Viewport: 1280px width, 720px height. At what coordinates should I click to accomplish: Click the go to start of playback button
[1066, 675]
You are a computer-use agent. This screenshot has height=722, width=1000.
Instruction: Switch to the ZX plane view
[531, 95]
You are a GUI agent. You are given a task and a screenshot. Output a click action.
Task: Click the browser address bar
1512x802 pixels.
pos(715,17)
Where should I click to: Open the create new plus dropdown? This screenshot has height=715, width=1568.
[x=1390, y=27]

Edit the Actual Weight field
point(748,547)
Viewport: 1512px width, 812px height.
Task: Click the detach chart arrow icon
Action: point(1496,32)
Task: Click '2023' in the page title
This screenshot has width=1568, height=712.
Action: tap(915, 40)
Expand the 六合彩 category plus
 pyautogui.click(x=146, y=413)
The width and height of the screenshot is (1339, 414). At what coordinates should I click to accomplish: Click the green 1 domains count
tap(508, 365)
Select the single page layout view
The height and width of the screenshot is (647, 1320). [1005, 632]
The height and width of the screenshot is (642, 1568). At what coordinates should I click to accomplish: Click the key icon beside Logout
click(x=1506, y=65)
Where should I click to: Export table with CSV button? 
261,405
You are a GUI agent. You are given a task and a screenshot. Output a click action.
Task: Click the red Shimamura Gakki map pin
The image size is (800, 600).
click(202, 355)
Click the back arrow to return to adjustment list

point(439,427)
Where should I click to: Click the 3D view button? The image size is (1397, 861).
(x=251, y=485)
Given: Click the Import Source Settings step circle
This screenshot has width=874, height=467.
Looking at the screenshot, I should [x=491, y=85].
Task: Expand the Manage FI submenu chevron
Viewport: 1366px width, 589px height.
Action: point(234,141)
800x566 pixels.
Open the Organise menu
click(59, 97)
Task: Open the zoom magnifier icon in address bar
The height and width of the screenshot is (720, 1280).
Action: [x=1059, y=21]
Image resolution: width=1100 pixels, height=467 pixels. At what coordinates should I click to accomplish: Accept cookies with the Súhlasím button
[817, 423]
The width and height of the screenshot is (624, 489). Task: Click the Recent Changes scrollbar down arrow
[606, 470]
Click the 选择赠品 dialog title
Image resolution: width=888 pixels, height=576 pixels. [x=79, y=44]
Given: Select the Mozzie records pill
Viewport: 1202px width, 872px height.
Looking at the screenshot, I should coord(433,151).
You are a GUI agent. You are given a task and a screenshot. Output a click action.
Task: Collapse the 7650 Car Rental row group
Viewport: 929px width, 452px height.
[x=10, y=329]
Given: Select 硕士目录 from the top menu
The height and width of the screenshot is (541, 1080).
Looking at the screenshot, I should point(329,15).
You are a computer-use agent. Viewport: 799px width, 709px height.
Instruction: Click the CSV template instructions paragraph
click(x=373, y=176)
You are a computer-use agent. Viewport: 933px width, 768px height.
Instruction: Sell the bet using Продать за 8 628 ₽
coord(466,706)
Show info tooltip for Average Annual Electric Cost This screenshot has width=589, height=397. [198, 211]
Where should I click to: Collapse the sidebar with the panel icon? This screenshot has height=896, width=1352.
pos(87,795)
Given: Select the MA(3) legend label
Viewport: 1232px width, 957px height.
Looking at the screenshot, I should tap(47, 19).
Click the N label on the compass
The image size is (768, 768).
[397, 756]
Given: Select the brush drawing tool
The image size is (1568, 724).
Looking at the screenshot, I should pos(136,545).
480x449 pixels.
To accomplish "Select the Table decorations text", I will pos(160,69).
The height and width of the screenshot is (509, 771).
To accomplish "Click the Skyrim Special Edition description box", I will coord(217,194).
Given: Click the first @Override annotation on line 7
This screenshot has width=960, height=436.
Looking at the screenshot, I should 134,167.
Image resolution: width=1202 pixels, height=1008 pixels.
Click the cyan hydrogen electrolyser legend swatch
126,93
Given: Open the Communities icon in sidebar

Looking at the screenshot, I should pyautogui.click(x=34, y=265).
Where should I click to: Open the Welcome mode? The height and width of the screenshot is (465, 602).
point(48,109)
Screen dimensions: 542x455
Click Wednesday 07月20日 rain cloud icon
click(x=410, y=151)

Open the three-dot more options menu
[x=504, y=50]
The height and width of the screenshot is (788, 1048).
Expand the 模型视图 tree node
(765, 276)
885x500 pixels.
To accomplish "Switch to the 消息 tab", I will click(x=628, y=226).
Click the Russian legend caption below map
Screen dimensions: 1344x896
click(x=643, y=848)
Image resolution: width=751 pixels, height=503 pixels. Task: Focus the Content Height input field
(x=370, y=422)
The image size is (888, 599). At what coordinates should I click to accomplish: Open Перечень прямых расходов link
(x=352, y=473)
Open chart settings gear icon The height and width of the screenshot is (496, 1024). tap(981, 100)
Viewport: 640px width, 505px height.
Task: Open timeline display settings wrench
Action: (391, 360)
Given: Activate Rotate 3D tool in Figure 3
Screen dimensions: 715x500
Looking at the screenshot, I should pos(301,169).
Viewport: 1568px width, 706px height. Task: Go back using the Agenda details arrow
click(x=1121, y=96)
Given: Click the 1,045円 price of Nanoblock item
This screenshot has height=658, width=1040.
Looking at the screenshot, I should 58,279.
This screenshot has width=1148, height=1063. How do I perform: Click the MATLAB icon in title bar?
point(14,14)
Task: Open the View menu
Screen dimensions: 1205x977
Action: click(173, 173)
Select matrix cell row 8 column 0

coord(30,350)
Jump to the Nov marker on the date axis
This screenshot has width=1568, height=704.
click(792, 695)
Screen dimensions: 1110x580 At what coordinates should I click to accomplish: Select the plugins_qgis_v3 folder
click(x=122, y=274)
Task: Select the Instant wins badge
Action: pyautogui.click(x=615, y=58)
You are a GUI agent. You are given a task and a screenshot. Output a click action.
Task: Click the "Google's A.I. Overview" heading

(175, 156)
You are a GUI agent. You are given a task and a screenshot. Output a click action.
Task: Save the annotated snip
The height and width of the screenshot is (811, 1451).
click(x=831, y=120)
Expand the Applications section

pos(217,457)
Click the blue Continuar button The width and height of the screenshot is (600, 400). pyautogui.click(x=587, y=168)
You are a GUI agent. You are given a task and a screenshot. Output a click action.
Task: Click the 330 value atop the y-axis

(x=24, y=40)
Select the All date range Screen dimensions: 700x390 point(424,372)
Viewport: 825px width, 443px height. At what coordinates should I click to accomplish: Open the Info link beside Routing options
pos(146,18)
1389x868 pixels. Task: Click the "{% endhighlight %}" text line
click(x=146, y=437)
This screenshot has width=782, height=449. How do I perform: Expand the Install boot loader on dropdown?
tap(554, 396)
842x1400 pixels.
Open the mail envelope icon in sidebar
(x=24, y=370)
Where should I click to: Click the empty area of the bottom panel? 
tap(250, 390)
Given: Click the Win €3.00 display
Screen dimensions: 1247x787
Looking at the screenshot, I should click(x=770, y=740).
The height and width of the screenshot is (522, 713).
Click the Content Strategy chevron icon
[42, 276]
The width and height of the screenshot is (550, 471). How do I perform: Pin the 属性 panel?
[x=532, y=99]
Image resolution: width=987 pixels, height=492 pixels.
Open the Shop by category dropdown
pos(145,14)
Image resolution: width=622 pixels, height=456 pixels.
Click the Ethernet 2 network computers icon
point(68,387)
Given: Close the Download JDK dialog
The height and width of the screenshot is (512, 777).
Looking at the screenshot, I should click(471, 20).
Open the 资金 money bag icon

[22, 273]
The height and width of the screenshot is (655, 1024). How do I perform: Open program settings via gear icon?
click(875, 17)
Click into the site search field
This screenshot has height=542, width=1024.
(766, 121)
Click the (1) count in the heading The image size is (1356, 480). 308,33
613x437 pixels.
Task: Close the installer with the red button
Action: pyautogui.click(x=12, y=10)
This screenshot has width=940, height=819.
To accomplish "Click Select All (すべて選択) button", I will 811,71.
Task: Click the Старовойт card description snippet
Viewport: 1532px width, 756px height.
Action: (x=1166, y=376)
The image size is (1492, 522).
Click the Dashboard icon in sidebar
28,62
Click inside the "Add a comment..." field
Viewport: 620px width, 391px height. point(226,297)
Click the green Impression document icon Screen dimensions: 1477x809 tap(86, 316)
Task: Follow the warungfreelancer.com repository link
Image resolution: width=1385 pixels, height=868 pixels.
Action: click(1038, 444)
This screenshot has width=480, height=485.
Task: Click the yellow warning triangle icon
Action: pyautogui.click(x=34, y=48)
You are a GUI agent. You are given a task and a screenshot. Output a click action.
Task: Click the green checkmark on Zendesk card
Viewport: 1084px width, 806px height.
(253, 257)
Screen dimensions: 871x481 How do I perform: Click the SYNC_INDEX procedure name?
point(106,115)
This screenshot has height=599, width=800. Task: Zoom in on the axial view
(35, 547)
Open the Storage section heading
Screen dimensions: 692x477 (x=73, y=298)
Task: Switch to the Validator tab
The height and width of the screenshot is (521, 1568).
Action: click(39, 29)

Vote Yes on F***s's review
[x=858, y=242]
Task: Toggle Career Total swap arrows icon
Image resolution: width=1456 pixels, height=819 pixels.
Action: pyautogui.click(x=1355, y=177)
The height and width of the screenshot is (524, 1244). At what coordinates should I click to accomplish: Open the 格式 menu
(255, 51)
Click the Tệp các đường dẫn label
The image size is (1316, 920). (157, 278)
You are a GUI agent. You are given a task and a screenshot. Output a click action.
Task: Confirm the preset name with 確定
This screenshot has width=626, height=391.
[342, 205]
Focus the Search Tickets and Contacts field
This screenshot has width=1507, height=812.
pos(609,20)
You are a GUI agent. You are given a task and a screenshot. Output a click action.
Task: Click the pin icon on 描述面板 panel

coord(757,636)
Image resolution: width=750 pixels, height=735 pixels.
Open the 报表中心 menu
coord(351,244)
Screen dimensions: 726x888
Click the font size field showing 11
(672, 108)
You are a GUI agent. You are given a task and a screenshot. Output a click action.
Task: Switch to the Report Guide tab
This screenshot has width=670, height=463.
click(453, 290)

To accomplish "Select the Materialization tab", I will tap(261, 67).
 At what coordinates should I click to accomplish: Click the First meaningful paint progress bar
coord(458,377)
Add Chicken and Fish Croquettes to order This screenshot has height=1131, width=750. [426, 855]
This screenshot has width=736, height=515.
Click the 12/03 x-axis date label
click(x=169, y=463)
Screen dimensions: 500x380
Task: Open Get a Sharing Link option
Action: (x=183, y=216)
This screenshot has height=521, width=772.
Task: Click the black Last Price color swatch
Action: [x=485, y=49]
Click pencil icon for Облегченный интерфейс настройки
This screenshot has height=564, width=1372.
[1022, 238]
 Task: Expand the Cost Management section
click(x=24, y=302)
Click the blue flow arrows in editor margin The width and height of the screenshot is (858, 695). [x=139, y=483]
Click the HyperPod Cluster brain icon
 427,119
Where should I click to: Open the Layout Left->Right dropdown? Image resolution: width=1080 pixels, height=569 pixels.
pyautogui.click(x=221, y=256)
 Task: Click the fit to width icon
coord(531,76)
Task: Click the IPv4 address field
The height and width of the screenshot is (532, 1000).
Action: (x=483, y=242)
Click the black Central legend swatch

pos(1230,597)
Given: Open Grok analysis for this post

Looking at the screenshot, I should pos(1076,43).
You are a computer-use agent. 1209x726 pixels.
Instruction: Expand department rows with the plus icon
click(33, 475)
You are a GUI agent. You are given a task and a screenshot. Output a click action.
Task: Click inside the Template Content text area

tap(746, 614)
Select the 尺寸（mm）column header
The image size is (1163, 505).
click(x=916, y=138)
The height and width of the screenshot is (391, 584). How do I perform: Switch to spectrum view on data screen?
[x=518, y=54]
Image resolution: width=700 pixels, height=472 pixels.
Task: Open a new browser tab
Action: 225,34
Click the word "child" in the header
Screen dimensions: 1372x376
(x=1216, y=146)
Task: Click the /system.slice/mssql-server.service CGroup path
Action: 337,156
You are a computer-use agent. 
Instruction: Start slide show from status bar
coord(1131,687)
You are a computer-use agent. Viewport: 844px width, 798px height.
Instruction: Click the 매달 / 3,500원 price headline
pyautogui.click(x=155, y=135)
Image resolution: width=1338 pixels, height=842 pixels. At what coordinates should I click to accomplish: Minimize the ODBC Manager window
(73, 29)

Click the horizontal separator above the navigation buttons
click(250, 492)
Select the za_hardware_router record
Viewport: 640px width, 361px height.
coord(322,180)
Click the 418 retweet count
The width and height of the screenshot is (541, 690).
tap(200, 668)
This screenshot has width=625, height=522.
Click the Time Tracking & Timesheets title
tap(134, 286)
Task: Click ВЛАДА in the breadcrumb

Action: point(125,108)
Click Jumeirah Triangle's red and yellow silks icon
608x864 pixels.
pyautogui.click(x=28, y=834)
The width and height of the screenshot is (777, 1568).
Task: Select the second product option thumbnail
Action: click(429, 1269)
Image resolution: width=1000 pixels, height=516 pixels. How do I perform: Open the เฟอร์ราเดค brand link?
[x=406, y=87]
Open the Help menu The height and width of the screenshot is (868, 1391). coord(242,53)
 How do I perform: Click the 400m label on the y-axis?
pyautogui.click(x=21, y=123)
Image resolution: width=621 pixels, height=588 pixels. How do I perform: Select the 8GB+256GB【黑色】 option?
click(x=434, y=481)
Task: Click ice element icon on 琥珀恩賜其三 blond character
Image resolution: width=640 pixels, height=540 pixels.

*YOUR INSTRUCTIONS:*
Start with the line above that contains "This screenshot has width=736, height=515." and end with the line that contains "You are a computer-use agent. 1209x726". Write out those lines exactly, and only those.

*TASK ANSWER:*
This screenshot has width=736, height=515.
Click the 12/03 x-axis date label
click(x=169, y=463)
Screen dimensions: 500x380
Task: Open Get a Sharing Link option
Action: (x=183, y=216)
This screenshot has height=521, width=772.
Task: Click the black Last Price color swatch
Action: [x=485, y=49]
Click pencil icon for Облегченный интерфейс настройки
This screenshot has height=564, width=1372.
[1022, 238]
 Task: Expand the Cost Management section
click(x=24, y=302)
Click the blue flow arrows in editor margin The width and height of the screenshot is (858, 695). [x=139, y=483]
Click the HyperPod Cluster brain icon
 427,119
Where should I click to: Open the Layout Left->Right dropdown? Image resolution: width=1080 pixels, height=569 pixels.
pyautogui.click(x=221, y=256)
 Task: Click the fit to width icon
coord(531,76)
Task: Click the IPv4 address field
The height and width of the screenshot is (532, 1000).
Action: (x=483, y=242)
Click the black Central legend swatch

pos(1230,597)
Given: Open Grok analysis for this post

Looking at the screenshot, I should pos(1076,43).
You are a computer-use agent. 1209x726 pixels.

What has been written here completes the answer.